# Given entries start

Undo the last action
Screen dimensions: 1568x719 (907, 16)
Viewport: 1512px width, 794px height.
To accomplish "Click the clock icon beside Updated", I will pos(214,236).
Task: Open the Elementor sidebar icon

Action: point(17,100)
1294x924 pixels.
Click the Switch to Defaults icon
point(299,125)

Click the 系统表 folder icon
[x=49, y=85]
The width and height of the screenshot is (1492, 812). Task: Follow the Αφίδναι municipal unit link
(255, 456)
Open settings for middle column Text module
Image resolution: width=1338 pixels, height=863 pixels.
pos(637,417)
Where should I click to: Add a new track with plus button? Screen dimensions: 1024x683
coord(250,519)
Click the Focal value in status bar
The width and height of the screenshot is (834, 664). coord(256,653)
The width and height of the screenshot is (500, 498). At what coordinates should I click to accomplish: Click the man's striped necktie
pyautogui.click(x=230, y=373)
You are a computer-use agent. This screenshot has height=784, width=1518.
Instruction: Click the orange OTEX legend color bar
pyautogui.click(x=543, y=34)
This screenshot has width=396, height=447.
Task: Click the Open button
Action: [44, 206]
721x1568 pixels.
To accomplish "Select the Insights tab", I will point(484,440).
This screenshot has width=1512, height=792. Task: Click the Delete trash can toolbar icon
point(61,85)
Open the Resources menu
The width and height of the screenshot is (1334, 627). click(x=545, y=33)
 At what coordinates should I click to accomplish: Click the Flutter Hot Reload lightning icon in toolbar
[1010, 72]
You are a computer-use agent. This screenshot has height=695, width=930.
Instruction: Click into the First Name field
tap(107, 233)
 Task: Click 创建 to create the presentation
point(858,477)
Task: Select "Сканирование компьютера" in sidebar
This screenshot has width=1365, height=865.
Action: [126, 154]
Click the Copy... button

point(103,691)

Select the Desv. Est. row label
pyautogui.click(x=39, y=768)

# Given entries end

In the lines above, change every "icon" to "symbol" and keep everything else the same.

Undo the last action
Screen dimensions: 1568x719 (907, 16)
Viewport: 1512px width, 794px height.
To accomplish "Click the clock symbol beside Updated", I will pos(214,236).
Task: Open the Elementor sidebar symbol

Action: point(17,100)
1294x924 pixels.
Click the Switch to Defaults symbol
point(299,125)

Click the 系统表 folder symbol
[x=49, y=85]
The width and height of the screenshot is (1492, 812). Task: Follow the Αφίδναι municipal unit link
(255, 456)
Open settings for middle column Text module
Image resolution: width=1338 pixels, height=863 pixels.
pos(637,417)
Where should I click to: Add a new track with plus button? Screen dimensions: 1024x683
coord(250,519)
Click the Focal value in status bar
The width and height of the screenshot is (834, 664). coord(256,653)
The width and height of the screenshot is (500, 498). At what coordinates should I click to accomplish: Click the man's striped necktie
pyautogui.click(x=230, y=373)
You are a computer-use agent. This screenshot has height=784, width=1518.
Instruction: Click the orange OTEX legend color bar
pyautogui.click(x=543, y=34)
This screenshot has width=396, height=447.
Task: Click the Open button
Action: [44, 206]
721x1568 pixels.
To accomplish "Select the Insights tab", I will point(484,440).
This screenshot has width=1512, height=792. Task: Click the Delete trash can toolbar symbol
point(61,85)
Open the Resources menu
The width and height of the screenshot is (1334, 627). click(x=545, y=33)
 At what coordinates should I click to accomplish: Click the Flutter Hot Reload lightning symbol in toolbar
[1010, 72]
You are a computer-use agent. This screenshot has height=695, width=930.
Instruction: Click into the First Name field
tap(107, 233)
 Task: Click 创建 to create the presentation
point(858,477)
Task: Select "Сканирование компьютера" in sidebar
This screenshot has width=1365, height=865.
Action: [126, 154]
Click the Copy... button

point(103,691)

Select the Desv. Est. row label
pyautogui.click(x=39, y=768)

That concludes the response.